India climbs above global average in hiring female airline pilots

05 Sep 2018 15:44:07

Mumbai, September 5: India soars above global average in hiring female airline pilots. Now it would be a much easier career to embrace. More Indian women want to become pilots, and more benefits await them: union-mandated equal pay, a safe workplace, day care services and a booming aviation sector.



 

India has the highest proportion of female commercial pilots in the world at 12 percent, despite the country’s patriarchal society, which typically frowns on women in such jobs.

The percentage of female pilots in India is twice as high as in most Western countries, including the United States and Australia. Globally, less than 5 percent of pilots are women, according to the International Society of Women Airline Pilots.

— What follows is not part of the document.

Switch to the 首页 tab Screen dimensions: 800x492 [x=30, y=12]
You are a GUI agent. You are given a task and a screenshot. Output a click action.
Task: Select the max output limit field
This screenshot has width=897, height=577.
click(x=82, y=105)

Demand for pilots globally is surging. Planemaker Boeing Co (BA.N) estimates a need for 790,000 new pilots globally over the next 20 years, double the current workforce, as air travel rises.

India is the world’s fastest-growing aviation market, with domestic capacity growing 22 percent in the first half of the year, so airlines there are under particular pressure.

Because pilot pay is based on seniority and flying hours under union agreements, it is one of the rare professions in India where there is no gender pay gap. The starting salary, including flying allowance, for pilots there is $25,000 to $47,000 a year depending on the airline and type of aircraft. That is similar to the starting salary for corporate lawyers or architects.

About 13 percent of the pilots at IndiGo, operated by InterGlobe Aviation Ltd (INGL.NS), are women, up from 10 percent five years ago, the company said. Some of IndiGo’s 330 female pilots are also managers.

The company provides daycare and says it offers pregnant women office duties and an allowance equivalent to what they would have earned flying, helping them “constructively stay engaged with the profession.”

At SpiceJet Ltd, (SPJT.BO) 12 percent of pilots are women, including some department heads, and there is a mandate to grow that to 33 percent in the next three years, chairman Ajay Singh said this year at the Farnborough Airshow in Britain. The company also gives women a fixed monthly flying schedule.